Mountains Talking |
Archive |
Reading List |
Teisho Tapes Catalog
The Quarterly Newsletter of The Zen Center of Denver
Lotus in the Flame Temple
Fall 1999
Zen BUDDHISM
The opening talk given by Sensei before the Rohatsu 1997 sesshin.
At this time, hundreds, perhaps thousands, of Zen practitioners all over the world are participating in the Rohatsu sesshin commemorating the Buddha's Supreme Enlightenment that changed the world forever. The Rohatsu sesshin is often characterized by severity. It is the sesshin at which people vow to make greater effort, to go the extra mile, by way trying to requite a debt of gratitude to the Buddha Shakyamuni. At some temples and monasteries the sitting rounds are longer and every day another round is added to the daily schedule culminating in all-night or late night formal sitting.

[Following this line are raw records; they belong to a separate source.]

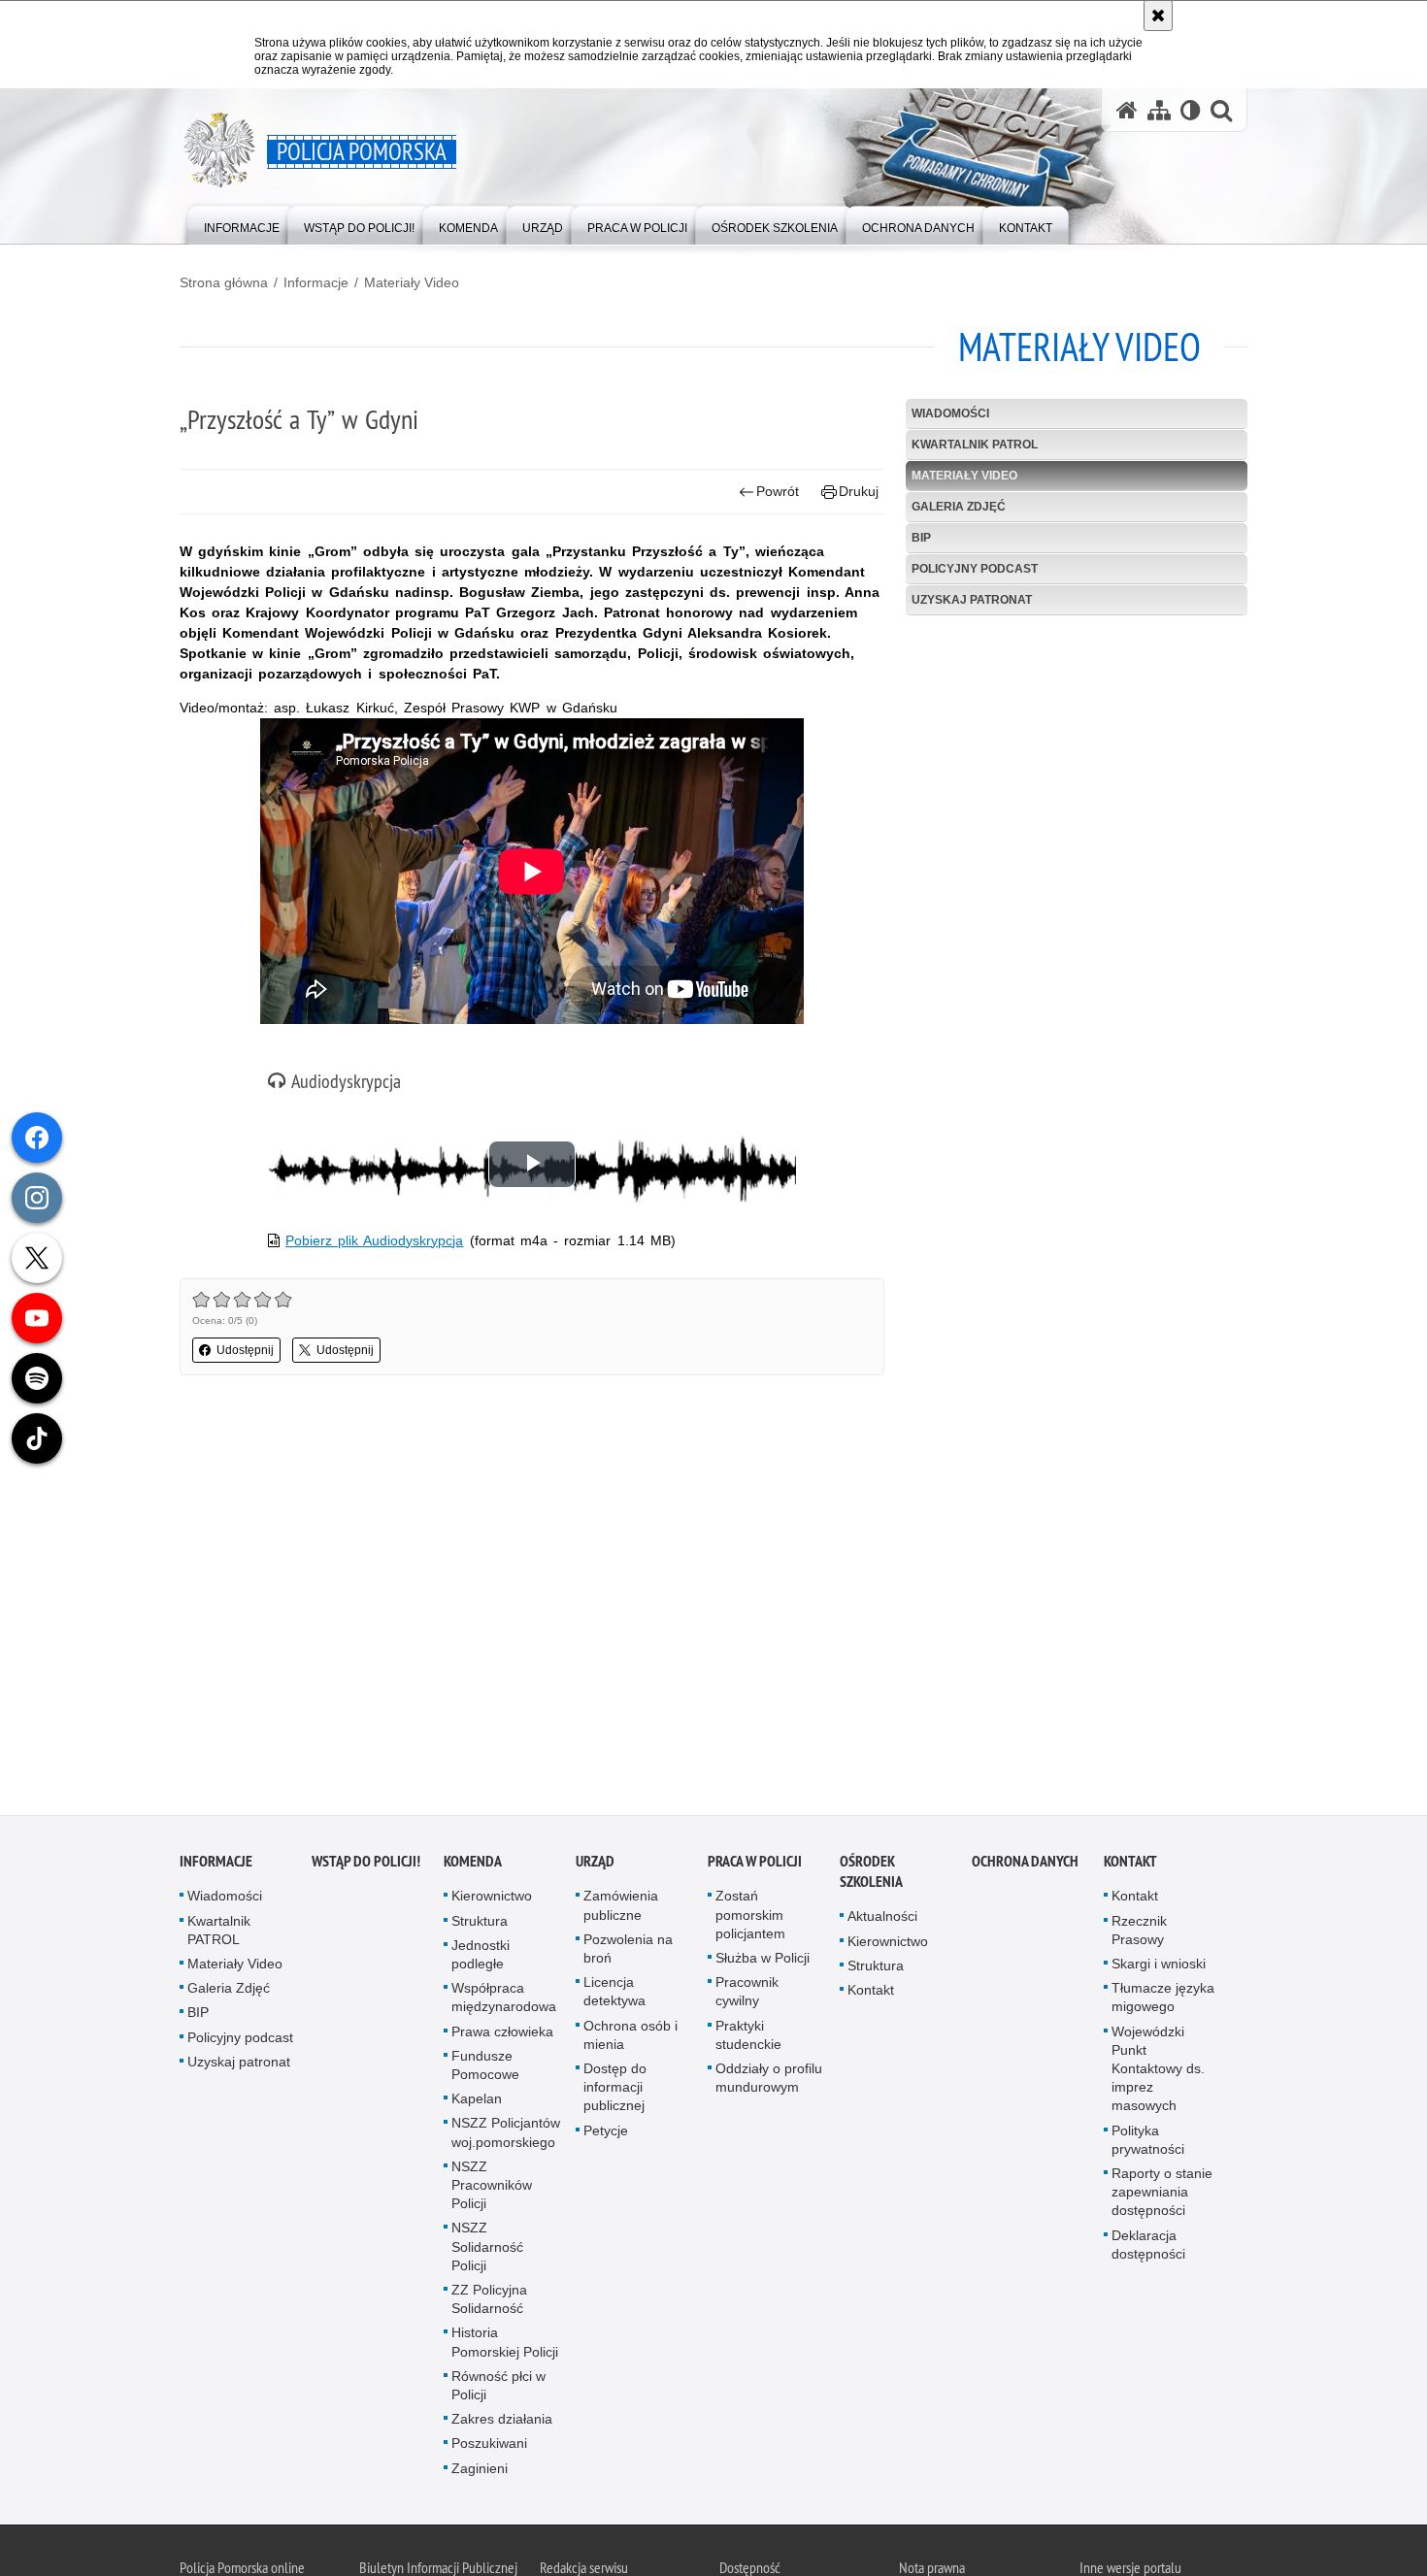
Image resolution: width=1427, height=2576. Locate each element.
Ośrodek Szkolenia (871, 1876)
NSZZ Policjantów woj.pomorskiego (505, 2137)
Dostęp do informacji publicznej (615, 2091)
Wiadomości (950, 413)
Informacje (315, 282)
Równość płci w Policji (498, 2390)
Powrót (777, 491)
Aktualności (882, 1921)
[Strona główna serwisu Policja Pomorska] (1127, 110)
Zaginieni (479, 2473)
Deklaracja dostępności (1148, 2249)
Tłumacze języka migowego (1163, 2002)
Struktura (479, 1925)
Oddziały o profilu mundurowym (768, 2082)
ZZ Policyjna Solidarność (489, 2304)
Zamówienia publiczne (620, 1910)
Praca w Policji (755, 1866)
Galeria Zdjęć (959, 506)
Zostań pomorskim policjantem (750, 1919)
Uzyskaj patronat (972, 600)
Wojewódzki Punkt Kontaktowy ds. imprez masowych (1158, 2074)
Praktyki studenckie (748, 2040)
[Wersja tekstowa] (1190, 110)
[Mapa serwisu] (1159, 110)
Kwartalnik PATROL (975, 444)
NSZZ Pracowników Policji (491, 2189)
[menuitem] (242, 224)
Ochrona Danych (1025, 1866)
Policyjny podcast (975, 569)
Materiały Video (411, 282)
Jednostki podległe (480, 1959)
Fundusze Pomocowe (485, 2070)
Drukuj (859, 491)
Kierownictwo (491, 1900)
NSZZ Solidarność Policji (487, 2251)
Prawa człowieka (502, 2036)
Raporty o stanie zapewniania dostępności (1162, 2196)
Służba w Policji (762, 1962)
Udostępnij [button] (245, 1350)
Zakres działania (501, 2423)
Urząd (595, 1866)
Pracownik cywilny (747, 1996)
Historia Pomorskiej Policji (504, 2346)
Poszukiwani (489, 2448)
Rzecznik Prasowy (1139, 1935)
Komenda (473, 1866)
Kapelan (476, 2103)
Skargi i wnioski (1159, 1968)
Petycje (605, 2135)
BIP (921, 538)
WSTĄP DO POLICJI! (366, 1866)
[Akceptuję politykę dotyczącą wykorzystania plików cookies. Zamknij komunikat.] (1158, 15)
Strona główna (224, 282)
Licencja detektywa (614, 1996)
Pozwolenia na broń (628, 1953)
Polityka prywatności (1148, 2145)
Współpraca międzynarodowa (503, 2002)
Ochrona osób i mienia (630, 2040)
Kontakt (870, 1994)
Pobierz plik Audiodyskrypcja (374, 1240)
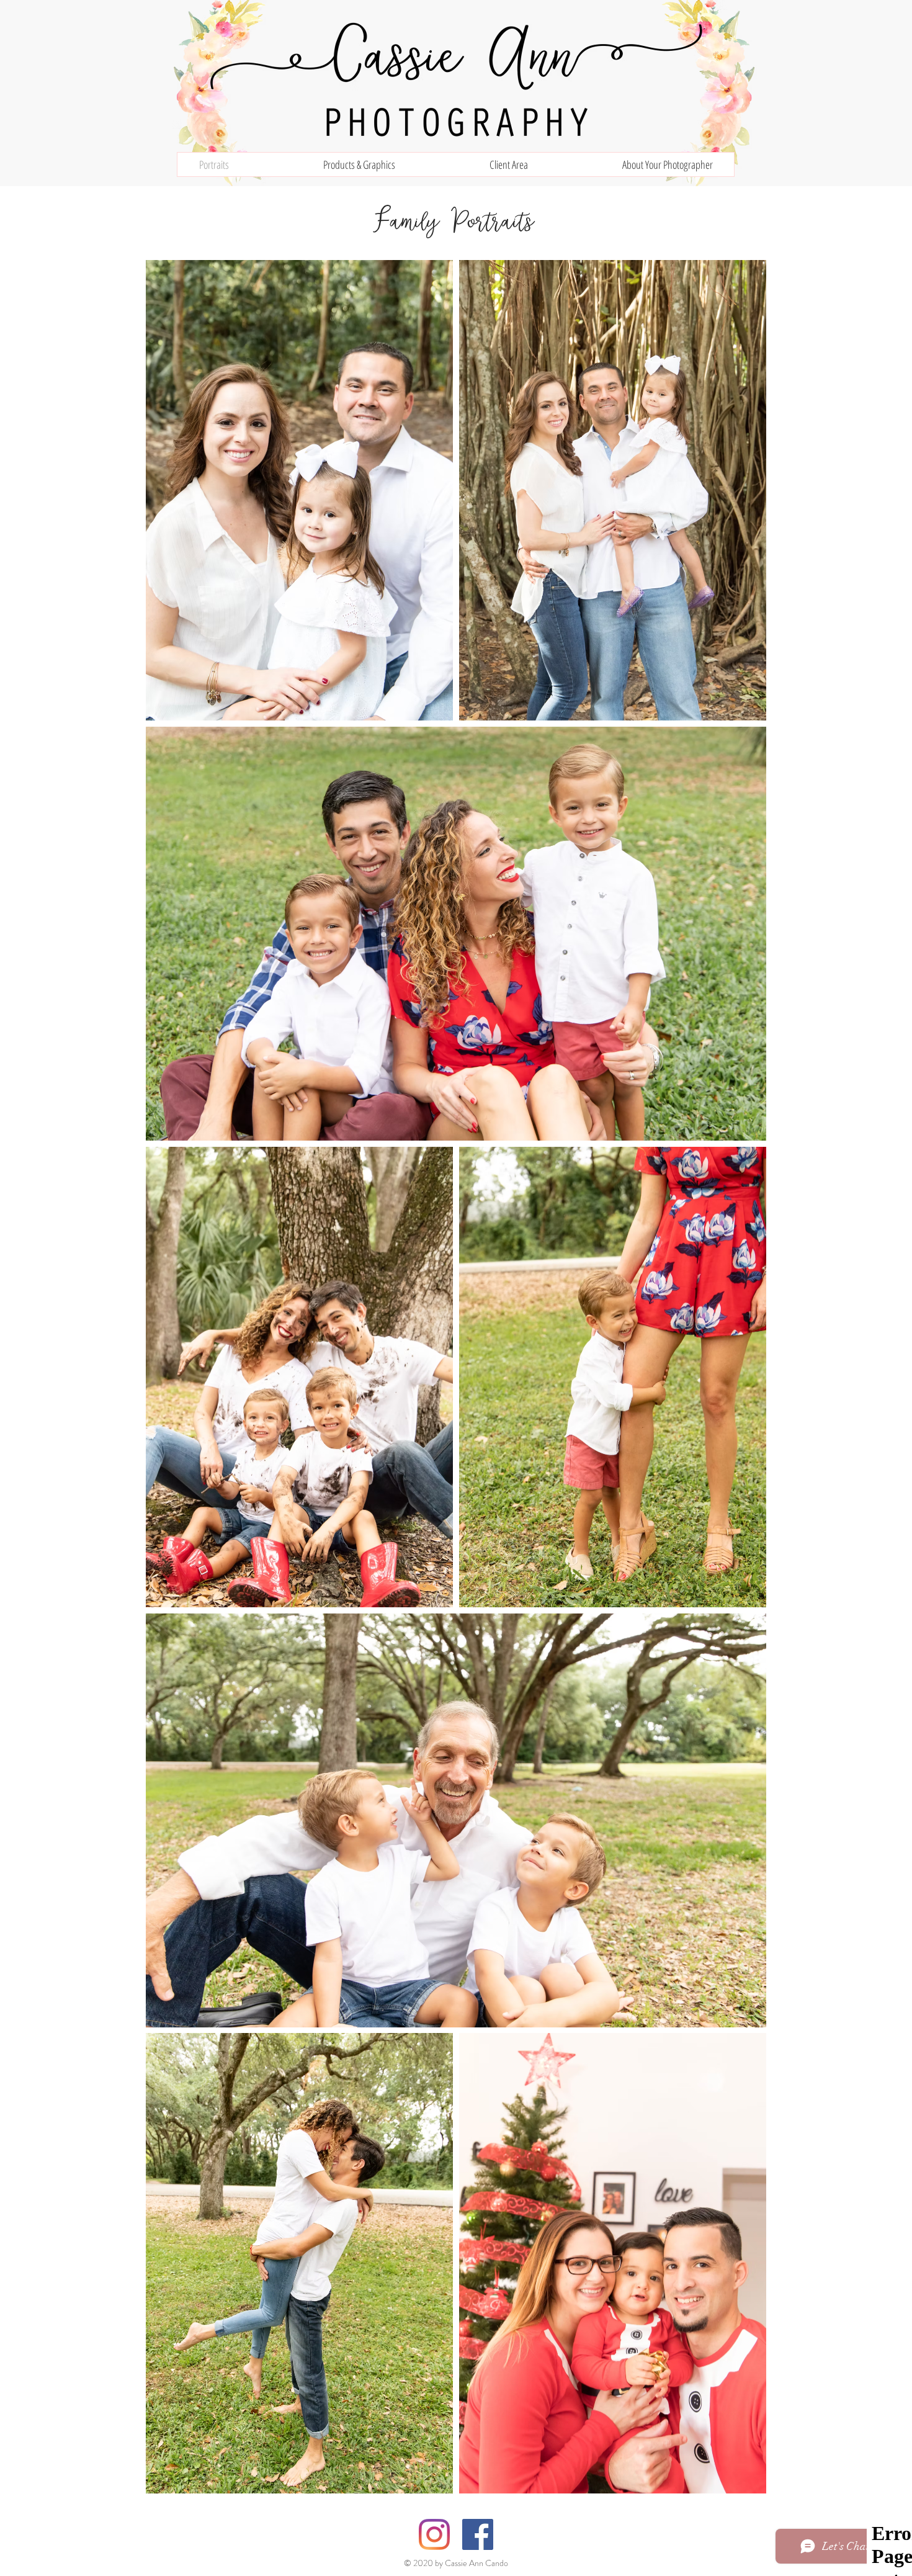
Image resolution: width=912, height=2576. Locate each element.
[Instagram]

Zen did not appear as a result of spontaneous combustion. Like everything else, it is the effect of a prior cause. That cause is Siddhartha Gautama, or Shakyamuni Buddha.
In Asia the general population has elevated Shakyamuni Buddha to the position of a deity and pray to him for favor, thus missing entirely the teaching of the Buddha. In the West however, there is a tendency to denude Buddhism of its religious content, which also destroys Buddhism entirely. Perhaps due to disenchantment with Judeo-Christian traditions there is interest in Zen as a kind of secular transcendental psychology. People want the Zen without the Buddhism. They want to get enlightened but have nothing to do with religion as they perceive it. This "psychologicalization" of Zen Buddhism could mean its demise.
Once when I was discussing this matter with Robert Aitken Roshi, I said that Philip Kapleau Roshi, when asked whether it was possible to do away with all religious forms in the practice of Zen, said that he supposed that would be possible, but that it would be like drinking skimmed milk when you could be drinking whole milk. I said that I thought that Kapleau Roshi was right about this. Aitken Roshi said, "If I were asked if Zen could be conveyed without religion, I would simply say no. It is not milk without the cream. The breast is dried up." So both of these teachers are very clear about the desirability and necessity for Zen to be practiced in a religious context.
The first definition of the word religion in the dictionary is, "A concern with the unseen." The religious experience is a mystery beyond the pale of reason, logic, concept, and imagination. It cannot be confined within a psychological or philosophical paradigm.
One teacher recently said, "Pure awareness is what we truly are. We are not the different states and feelings, moods and tempers succeeding one another. All of it comes and goes lightly, cloud-like, without leaving a trace, when thought doesn't identify with any of it." Although articulate and eloquent, this is the worst kind of reductionism. Bodhidharma said, "Self-nature is inconceivably wondrous." When Emperor Wu asked him, "Who are you?" Bodhidharma did not say, "I am pure awareness." He said, "I don't know."
The Rohatsu sesshin is about Buddha; the historic Buddha, Siddhartha Gautama or Shakyamuni, the archetypal Buddha, the Tatagatha, and Buddha Nature, the immaculate, perfect mind which is at the core of all existence. "Buddha Nature pervades the whole universe existing here and now." The Diamond Sutra says, "If you search for me through form and color you cannot see the Buddha." How shall we see the true inconceivable and mysterious formless ground of ourselves and all existence? Not by practicing psychology.
In this country, there is a danger that the greater will be absorbed by the lesser. This 2500-year-old religion based upon the profound spiritual awakening of the Buddha is in danger of being reduced and absorbed by a western psychological tradition in its infancy.
Many people at our temple will never come to Vesak, the ceremonies and celebration of the Buddha's birth, or the Buddha's Enlightenment Ceremony or the Buddha's Parinirvana Ceremony. They don't see the relevance. They want the Zen without the Buddhism. This is a profound mistake.
For us, the Rohatsu sesshin is largely for the purpose of putting the Buddha at the very heart of our tradition and cultivating a truly religious sensibility in our work of spiritual awakening. For this we turn to myth, legend, and archetype as well as history. So let us open to our extraordinary religious tradition, which is the expression of the life of a truly remarkable religious giant, Shakyamuni Buddha.